Também faço que gosto muito dos peditórios ubíquos como a má-sorte & do chinfrim electr’altifalante por todas as ruas e por todas as praças sem excepção & das velhas evangelizadoras que manquejam os joanetes à caça do dízimo em nome do jeová brasileiro alternativo.
O Natal é perfeito para encontrarmos finalmente o sem-abrigo à justa medida do casaco de malha que a nossa ex-sogra nos deu há trinta anos ao mesmo tempo que dava um de camurça ao nosso ex-cunhado, soslai’olhando-nos trocista e sibilina como ridente víbora, a megera. (Também agora fica lá com a filha por remendar, anda.)
Ai o Natal, o Natal! É quando mais neozelandês me sinto, isto para V. ser o mais franco – rodeado de carneiros que votam como ovelhas e cheirando a lã cagada como eles & elas.
Tenho fingimento de pena, claro que sim que finjo que tenho, das divorciadas de perl’ágrimas marejadas por este ser o ano de o menino ir com o pai, maldita a hora em que me deitei debaixo dele, por sinal foi noutro natal, como passa o tempo, isto é ela a rosnar.

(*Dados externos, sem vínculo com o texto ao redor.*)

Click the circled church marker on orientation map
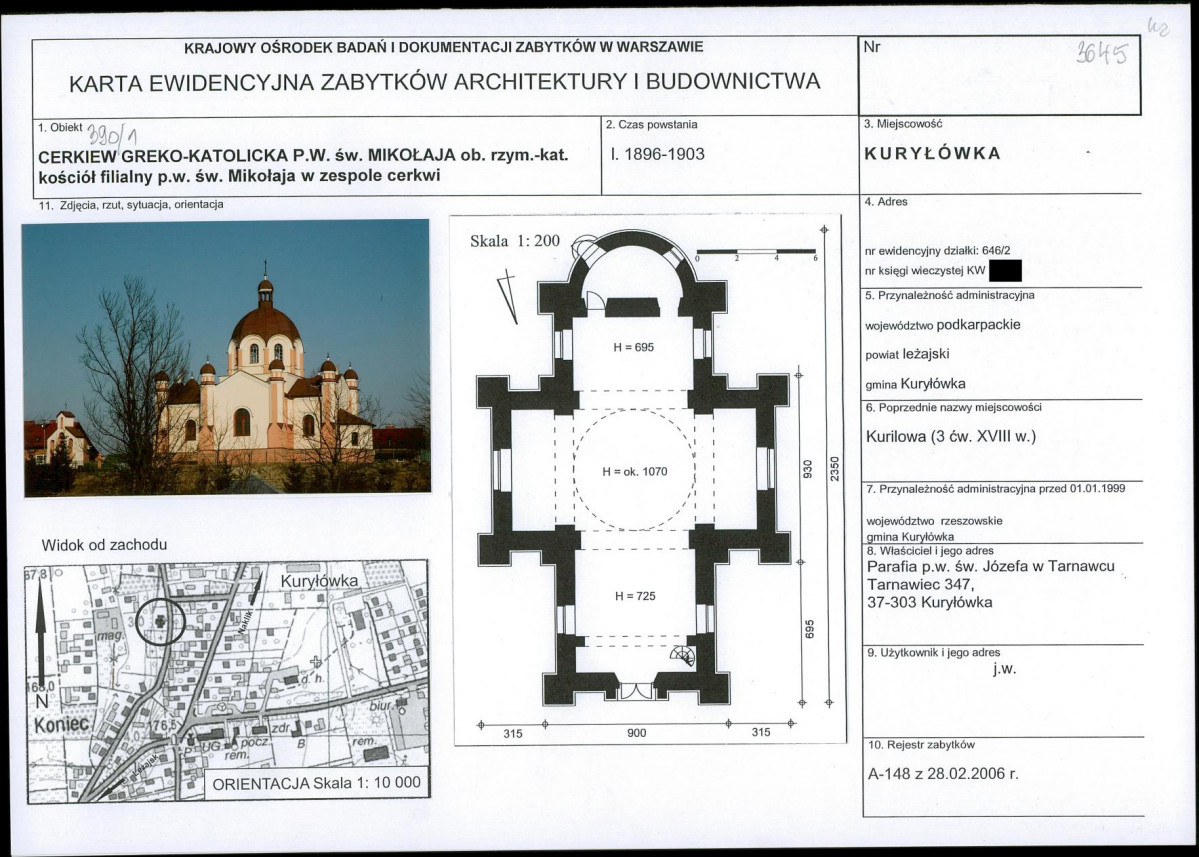pyautogui.click(x=161, y=622)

A quadra entristece-me um bocadito, confesso, porque o Governo nunca tem dinheiro que chegue para comprar neve suficiente a todo o País tal que todo o País se sentisse tipo postal lapão do Minho a Timor, digo: a Silves, gastam tudo sempre e só na Serra da Estrela, ao menos poderiam variar de níveo sítio cada ano, este ano por exemplo em Portalegre, para o ano em Abrantes para o doutor Consciência não se sentir tão só no solitário alpinismo que a assertiva lucidez crítica afinal é, no Funchal é que não porque eles estoiram tudo nos foguetes do fim-d’ano e em marinas de que o mar dá cabo há uma data de milhões de euros nossos. Isso e o ringue de patinagem do Terreiro do Paço ser de plástico como este ano se lembraram de fazer, deve ter cá uma piada tipo Malucos do Riso filmados na Síria à hora-de-ponta.

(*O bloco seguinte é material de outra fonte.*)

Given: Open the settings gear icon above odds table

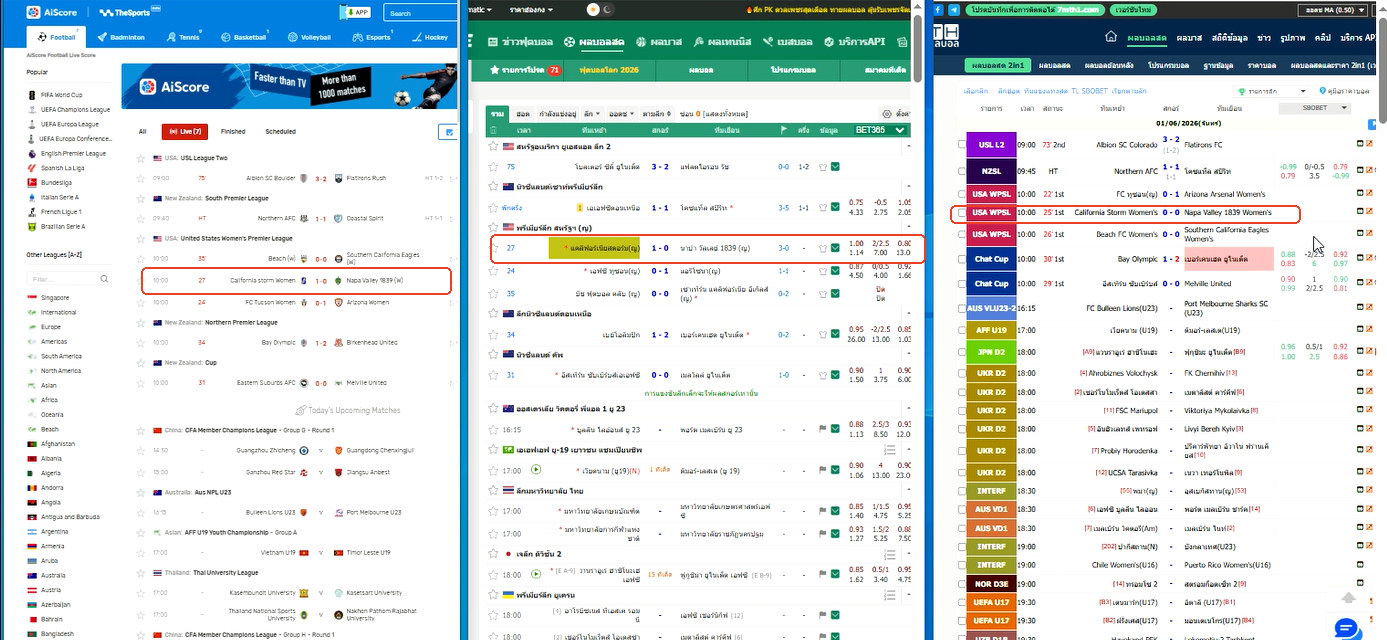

Confesso ainda: cada Natal, performo a minha imitação preferida. A minha imitação preferida tem imensa graça (não tem, Graça?) e é a Imitação do Meio-Peru. Resulta sempre, faz sempre rir muito, é muito barata e é a coisa mais simples de se fazer. Consiste nisto: não deixo que me matem mas deixo que me encham de aguardente na mesma. O dano colateral é começar logo, por causa de tanto porto prévio, a ver o tremeluzir das luzinhas antes de acenderem a gambiarra ao pinheiro.
O Natal, dizias. É aquilo dos jantares contrariados com a besta do chefe da repartição, com o imbecil do autarca amigado com a educadora, com o revulsivo sinapismo do actual companheiro da cataplasma de mostarda que a nossa ex-mulher é e sempre foi e sempre há-de ser, bem te lixas que este ano o Menino (percebeste a maiúscula?) é comigo.
Ou então, não.
Ou então, nada disto.
Digo: tudo isto na mesma, mas outra coisa ainda – remanescente, vera e de vidro daquele que não corta. Esta coisa assim:
Eu ter dezoito anos sem anteontens, ninguém me/nos ter morrido e não ser preciso nem porto nenhum nem aguardente alguma. Aí sim, o Natal seria e teria, Maria, outra coisa. Outra graça.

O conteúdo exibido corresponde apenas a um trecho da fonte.